[DATA LISTING]:
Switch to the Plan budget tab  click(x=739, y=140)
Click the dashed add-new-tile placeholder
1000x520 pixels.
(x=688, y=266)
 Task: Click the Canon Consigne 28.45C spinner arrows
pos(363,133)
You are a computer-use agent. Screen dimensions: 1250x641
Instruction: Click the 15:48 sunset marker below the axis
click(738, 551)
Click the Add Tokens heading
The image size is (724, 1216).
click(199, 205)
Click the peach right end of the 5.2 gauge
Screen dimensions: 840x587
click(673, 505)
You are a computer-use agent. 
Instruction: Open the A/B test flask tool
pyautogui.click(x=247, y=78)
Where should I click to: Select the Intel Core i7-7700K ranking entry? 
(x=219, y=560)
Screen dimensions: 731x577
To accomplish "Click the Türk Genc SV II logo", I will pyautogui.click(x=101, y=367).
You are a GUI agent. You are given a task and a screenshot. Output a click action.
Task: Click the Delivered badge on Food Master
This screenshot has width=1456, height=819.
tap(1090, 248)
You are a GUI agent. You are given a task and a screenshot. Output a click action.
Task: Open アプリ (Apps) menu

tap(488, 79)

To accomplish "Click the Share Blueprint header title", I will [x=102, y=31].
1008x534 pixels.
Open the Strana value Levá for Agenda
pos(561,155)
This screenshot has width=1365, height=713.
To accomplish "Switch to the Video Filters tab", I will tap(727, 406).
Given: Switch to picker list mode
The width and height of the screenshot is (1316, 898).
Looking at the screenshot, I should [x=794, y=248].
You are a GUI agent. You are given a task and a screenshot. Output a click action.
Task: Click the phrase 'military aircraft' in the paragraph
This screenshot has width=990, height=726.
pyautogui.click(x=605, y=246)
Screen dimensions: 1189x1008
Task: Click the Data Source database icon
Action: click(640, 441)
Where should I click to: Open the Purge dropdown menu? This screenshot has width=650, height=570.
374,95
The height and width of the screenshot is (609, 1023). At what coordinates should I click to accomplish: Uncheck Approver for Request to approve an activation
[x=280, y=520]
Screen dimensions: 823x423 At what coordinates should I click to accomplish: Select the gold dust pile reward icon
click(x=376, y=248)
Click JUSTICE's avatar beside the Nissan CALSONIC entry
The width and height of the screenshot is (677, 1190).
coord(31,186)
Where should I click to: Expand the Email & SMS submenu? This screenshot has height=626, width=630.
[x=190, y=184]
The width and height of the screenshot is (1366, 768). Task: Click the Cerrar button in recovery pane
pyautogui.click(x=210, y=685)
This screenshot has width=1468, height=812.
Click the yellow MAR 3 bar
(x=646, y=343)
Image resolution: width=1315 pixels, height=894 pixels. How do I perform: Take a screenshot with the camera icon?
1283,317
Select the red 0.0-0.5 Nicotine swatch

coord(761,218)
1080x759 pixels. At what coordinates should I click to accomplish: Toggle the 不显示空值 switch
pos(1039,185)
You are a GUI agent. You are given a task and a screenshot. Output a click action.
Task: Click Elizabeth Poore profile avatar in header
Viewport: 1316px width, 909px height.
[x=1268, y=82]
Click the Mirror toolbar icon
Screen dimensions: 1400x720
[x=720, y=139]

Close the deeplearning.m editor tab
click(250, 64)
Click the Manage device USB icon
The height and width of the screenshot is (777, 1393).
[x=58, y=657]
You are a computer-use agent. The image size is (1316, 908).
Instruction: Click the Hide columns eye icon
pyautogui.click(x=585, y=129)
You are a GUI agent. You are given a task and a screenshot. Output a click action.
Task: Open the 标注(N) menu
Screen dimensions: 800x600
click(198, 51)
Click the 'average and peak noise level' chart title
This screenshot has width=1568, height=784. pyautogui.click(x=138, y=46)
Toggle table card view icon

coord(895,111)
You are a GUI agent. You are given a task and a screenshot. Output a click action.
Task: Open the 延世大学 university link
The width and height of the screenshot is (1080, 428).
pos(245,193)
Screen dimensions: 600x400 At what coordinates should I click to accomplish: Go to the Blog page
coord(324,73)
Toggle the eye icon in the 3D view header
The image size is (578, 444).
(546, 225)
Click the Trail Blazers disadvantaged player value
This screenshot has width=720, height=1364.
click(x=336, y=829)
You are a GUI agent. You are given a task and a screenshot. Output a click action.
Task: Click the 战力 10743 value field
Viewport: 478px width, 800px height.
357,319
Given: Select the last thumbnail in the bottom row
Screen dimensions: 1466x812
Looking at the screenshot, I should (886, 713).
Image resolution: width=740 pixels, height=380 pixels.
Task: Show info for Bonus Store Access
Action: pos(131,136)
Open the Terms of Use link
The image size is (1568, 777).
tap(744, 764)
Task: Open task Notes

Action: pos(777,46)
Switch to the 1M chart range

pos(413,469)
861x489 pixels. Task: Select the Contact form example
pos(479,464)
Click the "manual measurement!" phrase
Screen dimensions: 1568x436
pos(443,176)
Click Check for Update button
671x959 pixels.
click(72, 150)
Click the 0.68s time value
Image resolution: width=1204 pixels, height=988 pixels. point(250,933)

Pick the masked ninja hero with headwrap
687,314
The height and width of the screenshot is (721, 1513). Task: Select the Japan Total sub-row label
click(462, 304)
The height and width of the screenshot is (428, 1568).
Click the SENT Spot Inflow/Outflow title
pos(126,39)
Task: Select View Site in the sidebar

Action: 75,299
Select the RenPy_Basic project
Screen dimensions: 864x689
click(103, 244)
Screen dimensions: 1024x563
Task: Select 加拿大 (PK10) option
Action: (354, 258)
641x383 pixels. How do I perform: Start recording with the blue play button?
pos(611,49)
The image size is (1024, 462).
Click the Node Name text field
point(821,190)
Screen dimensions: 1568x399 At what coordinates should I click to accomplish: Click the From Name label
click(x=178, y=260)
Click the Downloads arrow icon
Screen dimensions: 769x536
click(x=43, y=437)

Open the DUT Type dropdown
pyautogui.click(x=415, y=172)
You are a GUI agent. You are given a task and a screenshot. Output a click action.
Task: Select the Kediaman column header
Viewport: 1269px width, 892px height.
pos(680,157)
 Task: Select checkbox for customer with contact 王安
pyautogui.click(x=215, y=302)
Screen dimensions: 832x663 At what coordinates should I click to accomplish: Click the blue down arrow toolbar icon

[REQUIREMENTS]: Please return all of the entries above word for word, with every line unchanged.

[SOLVED PROBLEM]:
Switch to the Plan budget tab  click(x=739, y=140)
Click the dashed add-new-tile placeholder
1000x520 pixels.
(x=688, y=266)
 Task: Click the Canon Consigne 28.45C spinner arrows
pos(363,133)
You are a computer-use agent. Screen dimensions: 1250x641
Instruction: Click the 15:48 sunset marker below the axis
click(738, 551)
Click the Add Tokens heading
The image size is (724, 1216).
click(199, 205)
Click the peach right end of the 5.2 gauge
Screen dimensions: 840x587
click(673, 505)
You are a computer-use agent. 
Instruction: Open the A/B test flask tool
pyautogui.click(x=247, y=78)
Where should I click to: Select the Intel Core i7-7700K ranking entry? 
(x=219, y=560)
Screen dimensions: 731x577
To accomplish "Click the Türk Genc SV II logo", I will pyautogui.click(x=101, y=367).
You are a GUI agent. You are given a task and a screenshot. Output a click action.
Task: Click the Delivered badge on Food Master
This screenshot has width=1456, height=819.
tap(1090, 248)
You are a GUI agent. You are given a task and a screenshot. Output a click action.
Task: Open アプリ (Apps) menu

tap(488, 79)

To accomplish "Click the Share Blueprint header title", I will [x=102, y=31].
1008x534 pixels.
Open the Strana value Levá for Agenda
pos(561,155)
This screenshot has width=1365, height=713.
To accomplish "Switch to the Video Filters tab", I will tap(727, 406).
Given: Switch to picker list mode
The width and height of the screenshot is (1316, 898).
Looking at the screenshot, I should [x=794, y=248].
You are a GUI agent. You are given a task and a screenshot. Output a click action.
Task: Click the phrase 'military aircraft' in the paragraph
This screenshot has width=990, height=726.
pyautogui.click(x=605, y=246)
Screen dimensions: 1189x1008
Task: Click the Data Source database icon
Action: click(640, 441)
Where should I click to: Open the Purge dropdown menu? This screenshot has width=650, height=570.
374,95
The height and width of the screenshot is (609, 1023). At what coordinates should I click to accomplish: Uncheck Approver for Request to approve an activation
[x=280, y=520]
Screen dimensions: 823x423 At what coordinates should I click to accomplish: Select the gold dust pile reward icon
click(x=376, y=248)
Click JUSTICE's avatar beside the Nissan CALSONIC entry
The width and height of the screenshot is (677, 1190).
coord(31,186)
Where should I click to: Expand the Email & SMS submenu? This screenshot has height=626, width=630.
[x=190, y=184]
The width and height of the screenshot is (1366, 768). Task: Click the Cerrar button in recovery pane
pyautogui.click(x=210, y=685)
This screenshot has width=1468, height=812.
Click the yellow MAR 3 bar
(x=646, y=343)
Image resolution: width=1315 pixels, height=894 pixels. How do I perform: Take a screenshot with the camera icon?
1283,317
Select the red 0.0-0.5 Nicotine swatch

coord(761,218)
1080x759 pixels. At what coordinates should I click to accomplish: Toggle the 不显示空值 switch
pos(1039,185)
You are a GUI agent. You are given a task and a screenshot. Output a click action.
Task: Click Elizabeth Poore profile avatar in header
Viewport: 1316px width, 909px height.
[x=1268, y=82]
Click the Mirror toolbar icon
Screen dimensions: 1400x720
[x=720, y=139]

Close the deeplearning.m editor tab
click(250, 64)
Click the Manage device USB icon
The height and width of the screenshot is (777, 1393).
[x=58, y=657]
You are a computer-use agent. The image size is (1316, 908).
Instruction: Click the Hide columns eye icon
pyautogui.click(x=585, y=129)
You are a GUI agent. You are given a task and a screenshot. Output a click action.
Task: Open the 标注(N) menu
Screen dimensions: 800x600
click(198, 51)
Click the 'average and peak noise level' chart title
This screenshot has width=1568, height=784. pyautogui.click(x=138, y=46)
Toggle table card view icon

coord(895,111)
You are a GUI agent. You are given a task and a screenshot. Output a click action.
Task: Open the 延世大学 university link
The width and height of the screenshot is (1080, 428).
pos(245,193)
Screen dimensions: 600x400 At what coordinates should I click to accomplish: Go to the Blog page
coord(324,73)
Toggle the eye icon in the 3D view header
The image size is (578, 444).
(546, 225)
Click the Trail Blazers disadvantaged player value
This screenshot has width=720, height=1364.
click(x=336, y=829)
You are a GUI agent. You are given a task and a screenshot. Output a click action.
Task: Click the 战力 10743 value field
Viewport: 478px width, 800px height.
357,319
Given: Select the last thumbnail in the bottom row
Screen dimensions: 1466x812
Looking at the screenshot, I should (886, 713).
Image resolution: width=740 pixels, height=380 pixels.
Task: Show info for Bonus Store Access
Action: pos(131,136)
Open the Terms of Use link
The image size is (1568, 777).
tap(744, 764)
Task: Open task Notes

Action: pos(777,46)
Switch to the 1M chart range

pos(413,469)
861x489 pixels. Task: Select the Contact form example
pos(479,464)
Click the "manual measurement!" phrase
Screen dimensions: 1568x436
pos(443,176)
Click Check for Update button
671x959 pixels.
click(72, 150)
Click the 0.68s time value
Image resolution: width=1204 pixels, height=988 pixels. point(250,933)

Pick the masked ninja hero with headwrap
687,314
The height and width of the screenshot is (721, 1513). Task: Select the Japan Total sub-row label
click(462, 304)
The height and width of the screenshot is (428, 1568).
Click the SENT Spot Inflow/Outflow title
pos(126,39)
Task: Select View Site in the sidebar

Action: 75,299
Select the RenPy_Basic project
Screen dimensions: 864x689
click(103, 244)
Screen dimensions: 1024x563
Task: Select 加拿大 (PK10) option
Action: (354, 258)
641x383 pixels. How do I perform: Start recording with the blue play button?
pos(611,49)
The image size is (1024, 462).
Click the Node Name text field
point(821,190)
Screen dimensions: 1568x399 At what coordinates should I click to accomplish: Click the From Name label
click(x=178, y=260)
Click the Downloads arrow icon
Screen dimensions: 769x536
click(x=43, y=437)

Open the DUT Type dropdown
pyautogui.click(x=415, y=172)
You are a GUI agent. You are given a task and a screenshot. Output a click action.
Task: Select the Kediaman column header
Viewport: 1269px width, 892px height.
pos(680,157)
 Task: Select checkbox for customer with contact 王安
pyautogui.click(x=215, y=302)
Screen dimensions: 832x663 At what coordinates should I click to accomplish: Click the blue down arrow toolbar icon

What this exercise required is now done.